「真面目で実直」 吉川被告、自民党内から信頼も「脇甘い」の指摘も

 鶏卵生産大手「アキタフーズ」グループ元代表から現金500万円を受け取ったとして、収賄罪で在宅起訴された元農林水産相、吉川貴盛被告(70)は、地元・札幌では「真面目で実直」と評され、自民党内では経理局長を3度務めるなど信頼が厚かった。一方で落選を2度経験して「選挙は弱い」と言われ、大臣在任中に口利き疑惑が浮上するなど脇の甘さもうかがえた。

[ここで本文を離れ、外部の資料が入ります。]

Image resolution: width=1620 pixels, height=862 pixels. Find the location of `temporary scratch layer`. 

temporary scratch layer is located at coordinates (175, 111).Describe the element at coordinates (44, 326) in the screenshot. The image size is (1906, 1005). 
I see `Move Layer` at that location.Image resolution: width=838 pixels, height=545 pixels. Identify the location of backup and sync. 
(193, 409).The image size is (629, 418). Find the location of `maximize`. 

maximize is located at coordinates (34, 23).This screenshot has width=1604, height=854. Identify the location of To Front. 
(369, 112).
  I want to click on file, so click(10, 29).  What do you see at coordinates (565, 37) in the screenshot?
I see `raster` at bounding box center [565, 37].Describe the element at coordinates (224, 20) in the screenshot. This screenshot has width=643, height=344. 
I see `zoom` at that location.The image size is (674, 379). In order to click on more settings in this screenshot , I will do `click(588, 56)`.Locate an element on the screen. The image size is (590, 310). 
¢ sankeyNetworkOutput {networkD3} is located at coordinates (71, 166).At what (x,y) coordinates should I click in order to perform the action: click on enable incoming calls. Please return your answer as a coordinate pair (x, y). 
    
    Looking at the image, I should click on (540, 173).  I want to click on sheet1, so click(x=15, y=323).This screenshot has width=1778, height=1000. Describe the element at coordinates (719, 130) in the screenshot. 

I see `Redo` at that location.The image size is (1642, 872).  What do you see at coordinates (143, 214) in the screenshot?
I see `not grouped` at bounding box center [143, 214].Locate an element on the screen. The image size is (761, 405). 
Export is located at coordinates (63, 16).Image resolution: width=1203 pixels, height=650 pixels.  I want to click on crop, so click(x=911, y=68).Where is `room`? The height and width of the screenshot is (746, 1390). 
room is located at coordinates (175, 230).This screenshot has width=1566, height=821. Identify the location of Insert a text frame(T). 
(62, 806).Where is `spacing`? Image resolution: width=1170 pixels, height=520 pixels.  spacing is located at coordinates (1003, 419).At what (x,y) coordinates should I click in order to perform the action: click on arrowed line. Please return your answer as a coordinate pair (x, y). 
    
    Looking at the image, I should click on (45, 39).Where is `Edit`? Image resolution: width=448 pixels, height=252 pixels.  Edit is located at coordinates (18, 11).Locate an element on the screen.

 吉川被告は北海道議を経て、平成8年に衆院議員に初当選した。当初は経済産業副大臣を務めるなど「商工族」議員の色が強かったが、25年に農水副大臣に。ある党幹部は「北海道の農水族議員が次々と引退し、吉川被告が農水族議員として尽力する必要があったのではないか」と分析する。

 農水副大臣に就任して以降、贈賄側の秋田善祺(よしき)被告(87)との付き合いが始まった。ただ、吉川被告の仕事ぶりを評価する声は多い。

 地元の党関係者は「勉強家で政策通。目立たないが地道に仕事をする」。後援会幹部は、国から除雪関係の予算拡充を勝ち取るなど「地元に欠かせない人だった」とほめる。党資金を管理する経理局長には3度就任。別の党幹部も「あの人に任せたら間違いない」と信頼を寄せていたという。

 一方で「シャイで、知らない人とは握手したがらない」(支援者)という性格で、2度の落選を経験。菅義偉(すが・よしひで)首相が吉川被告の支援者らの会合で「彼は仕事はできるが選挙が弱い」などと笑いを誘ったこともあった。

 農水相在任時には、北海道の太陽光発電事業の補助金詐欺事件で口利き疑惑が浮上し、会見で否定に追われたことも。関係者によると、実際は事務所関係者が経産省の担当窓口を伝えただけだったという。

 支援者は「人が良すぎる」とも指摘。贈収賄事件で吉川被告は「一方的に現金を置かれた」などと説明しているが、「ちゃんと返さなければ受け取ったのと一緒だ。脇が甘い」と突き放した。